>>>>>

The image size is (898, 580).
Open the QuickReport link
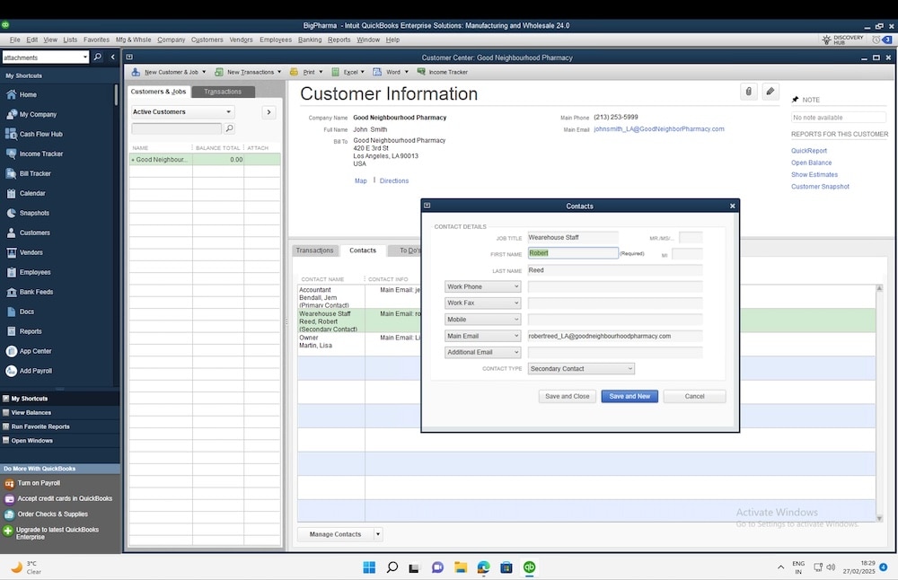(809, 151)
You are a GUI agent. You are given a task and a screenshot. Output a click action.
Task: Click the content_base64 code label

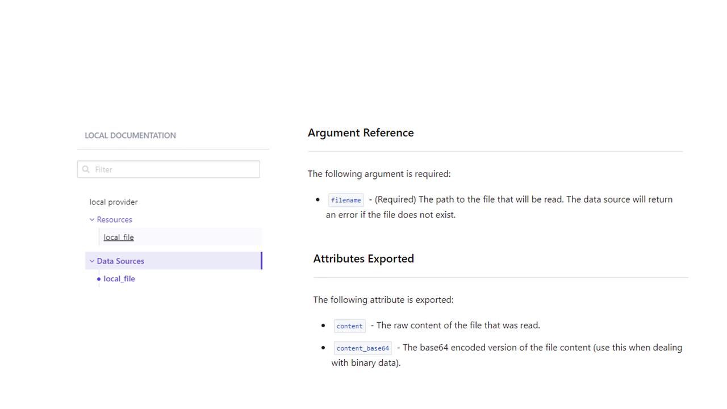point(362,348)
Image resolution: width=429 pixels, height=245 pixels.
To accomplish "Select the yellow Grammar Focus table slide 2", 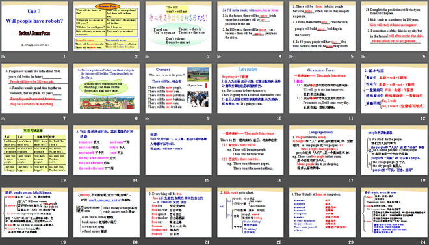I will pyautogui.click(x=107, y=27).
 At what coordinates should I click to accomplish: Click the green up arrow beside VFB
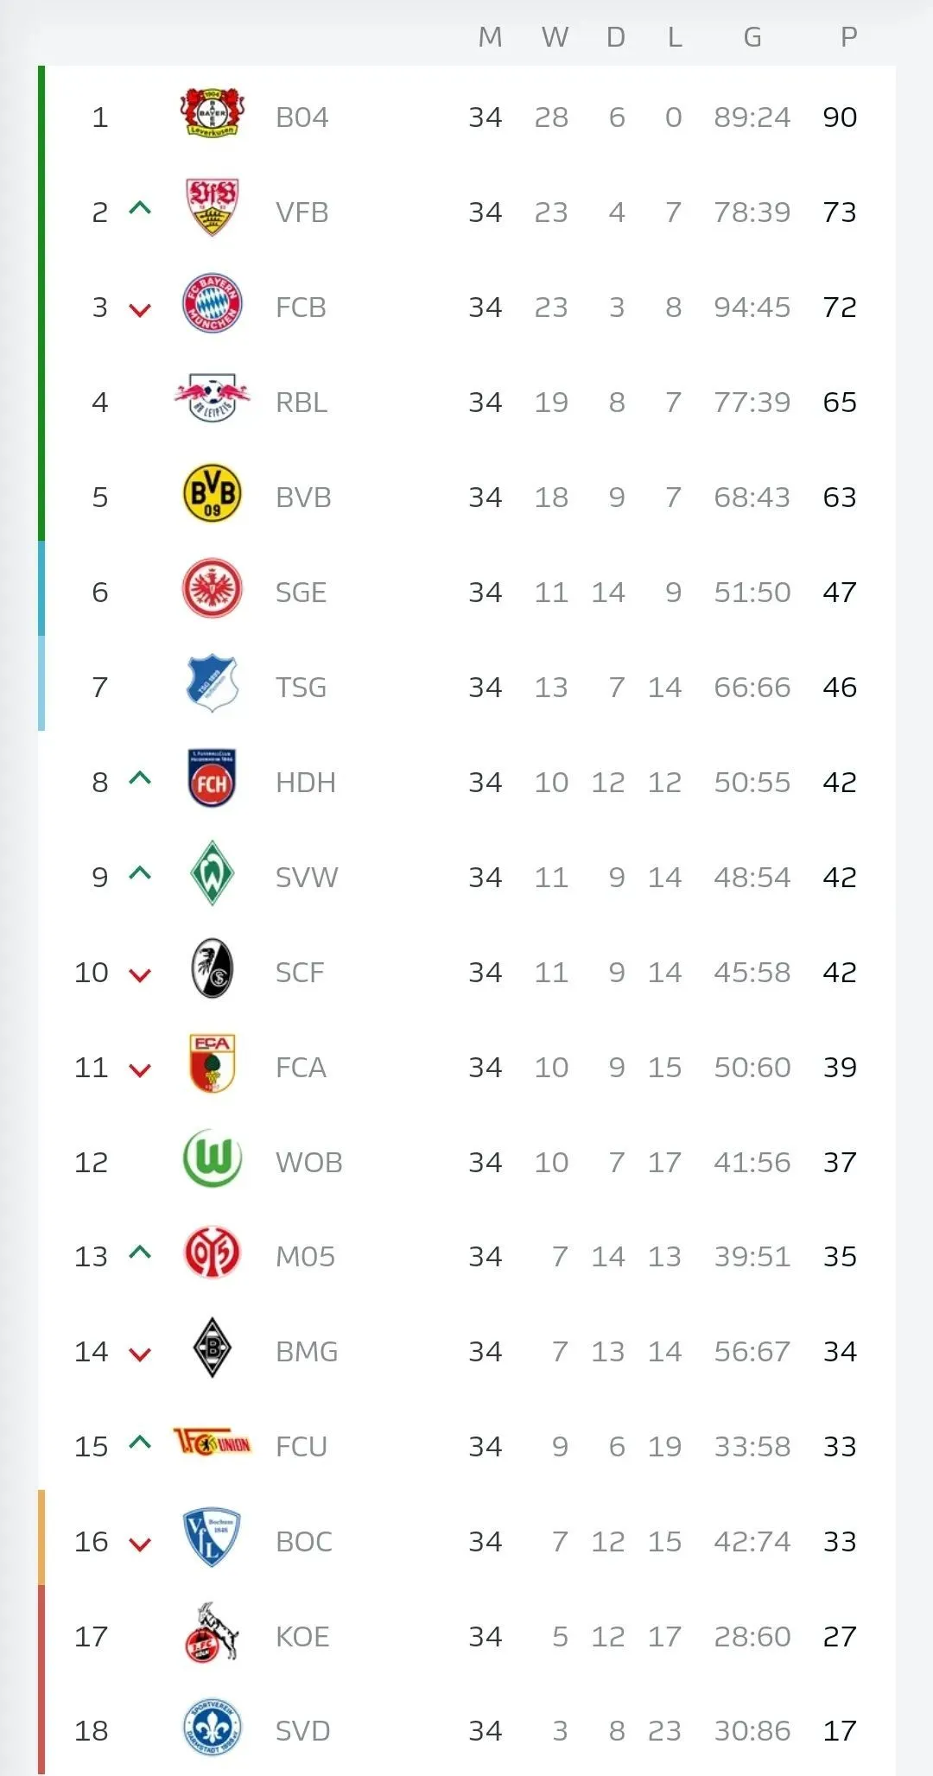[140, 208]
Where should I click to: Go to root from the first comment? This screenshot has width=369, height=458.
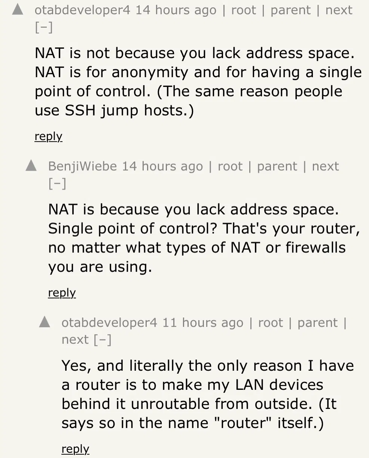coord(244,10)
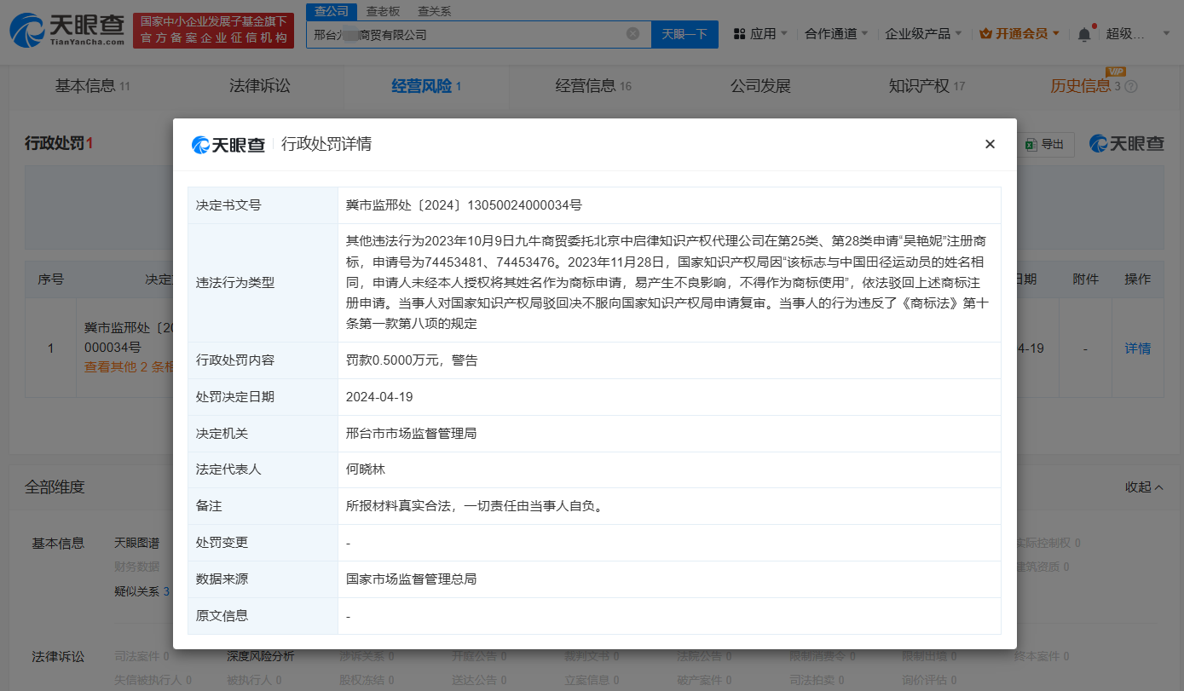Click the 查看其他 2 条 link
This screenshot has height=691, width=1184.
tap(126, 367)
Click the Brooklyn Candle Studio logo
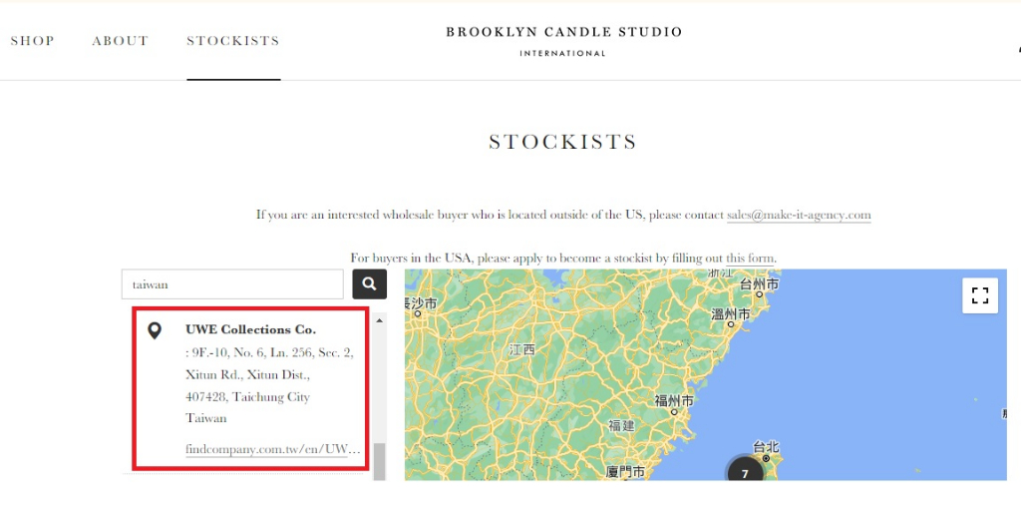 tap(563, 41)
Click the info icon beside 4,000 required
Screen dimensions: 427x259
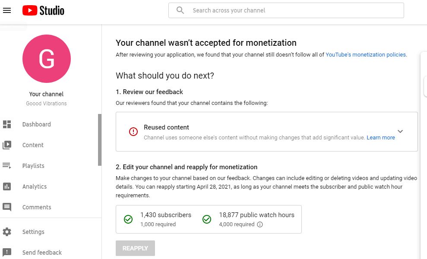tap(260, 224)
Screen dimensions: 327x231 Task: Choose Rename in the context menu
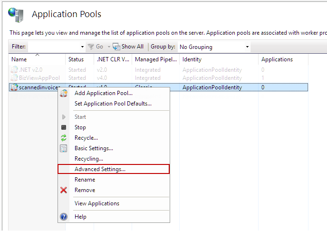85,180

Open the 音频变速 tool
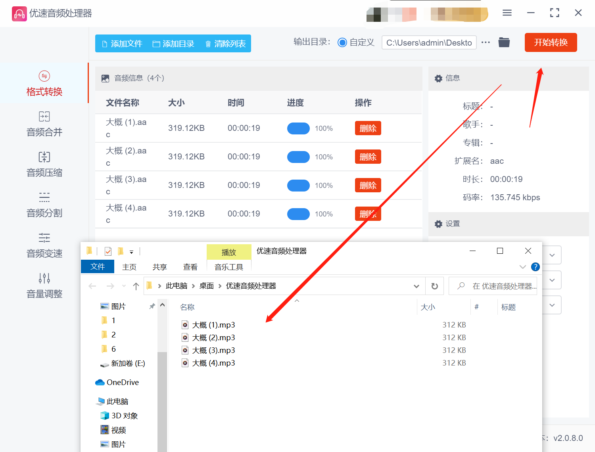(x=44, y=245)
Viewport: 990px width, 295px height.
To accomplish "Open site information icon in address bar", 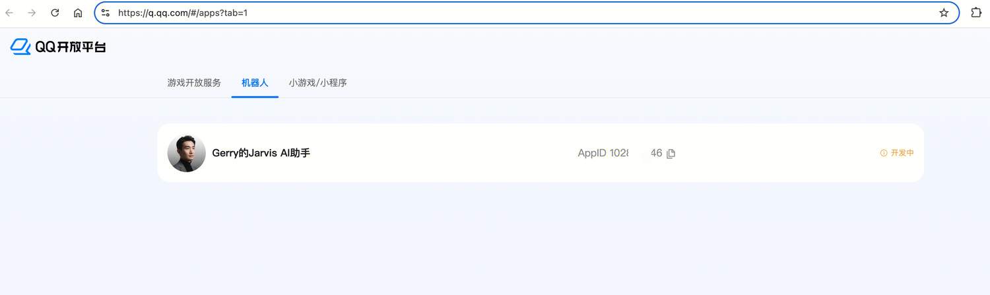I will [x=106, y=13].
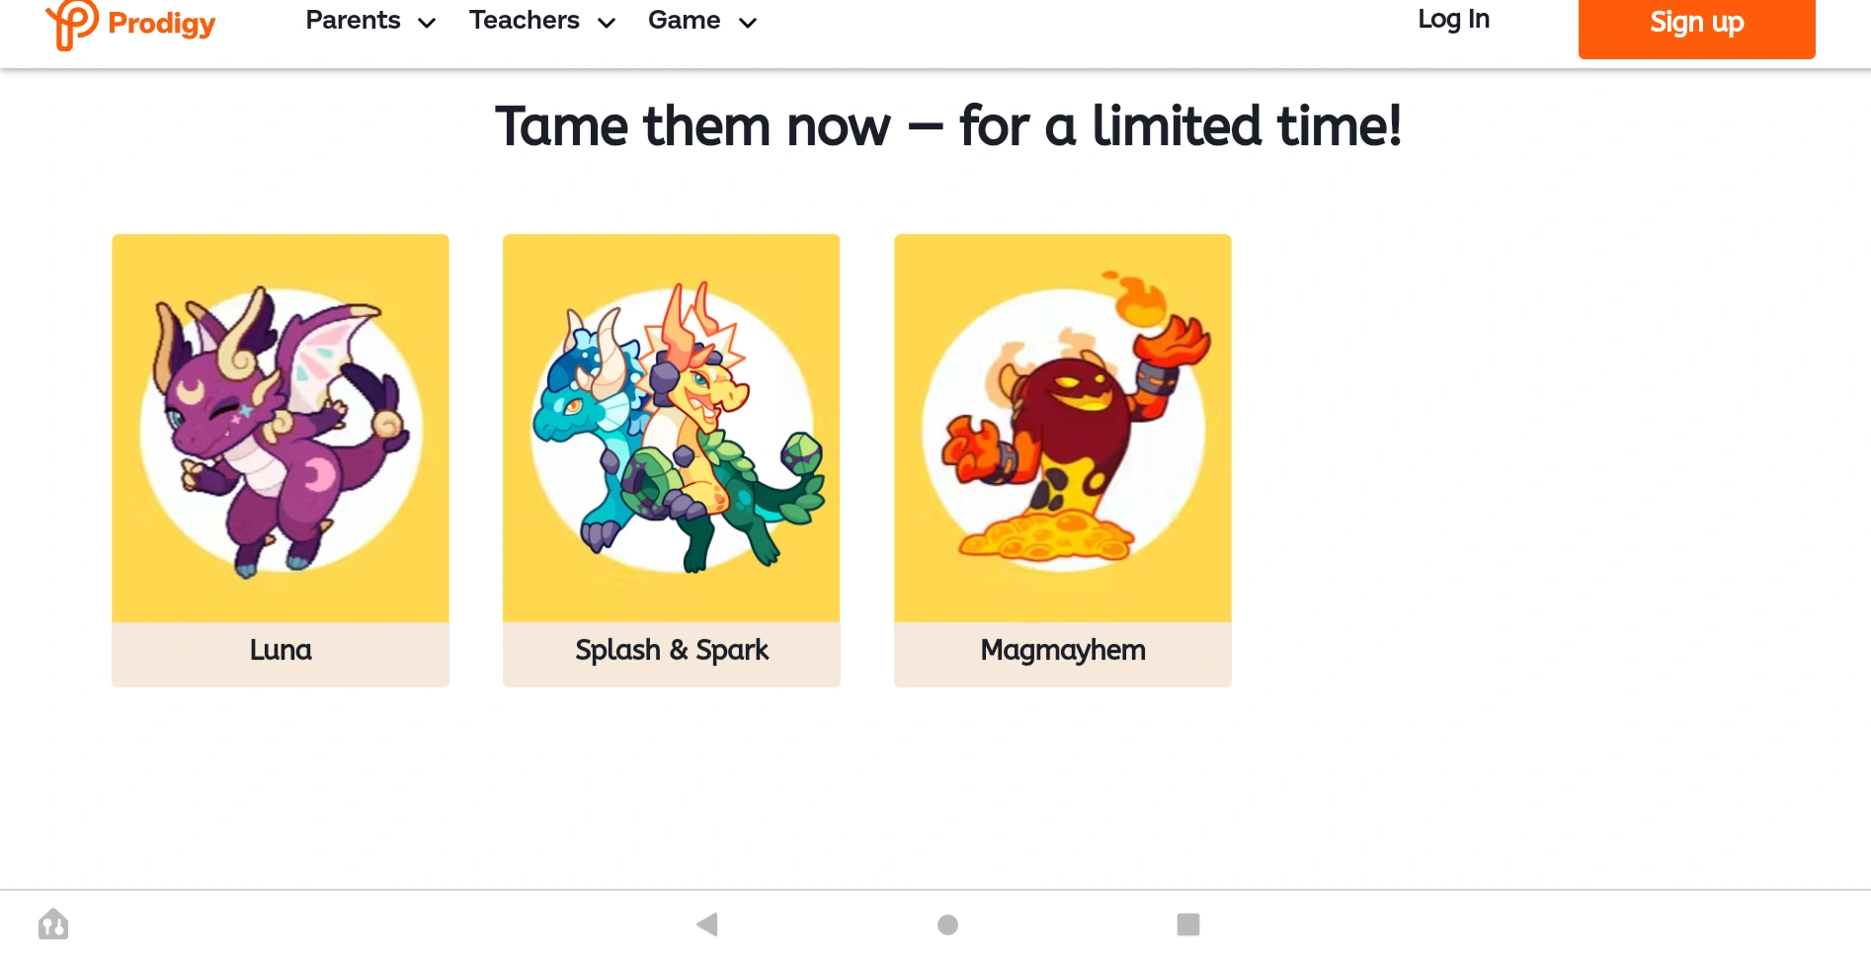
Task: Click the Prodigy logo icon
Action: click(72, 24)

<<<<<

◆ **TO DO**
Please set down, exactly and with no pictures, the lines in the entries above starting at the one holding "Click the info icon beside 4,000 required" and ending at the one holding "Viewport: 990px width, 295px height.", ends included.

◆ **EXERCISE RESPONSE**
Click the info icon beside 4,000 required
Screen dimensions: 427x259
tap(260, 224)
Screen dimensions: 327x231 Task: Choose Rename in the context menu
85,180

Open the 音频变速 tool
(x=44, y=245)
Viewport: 990px width, 295px height.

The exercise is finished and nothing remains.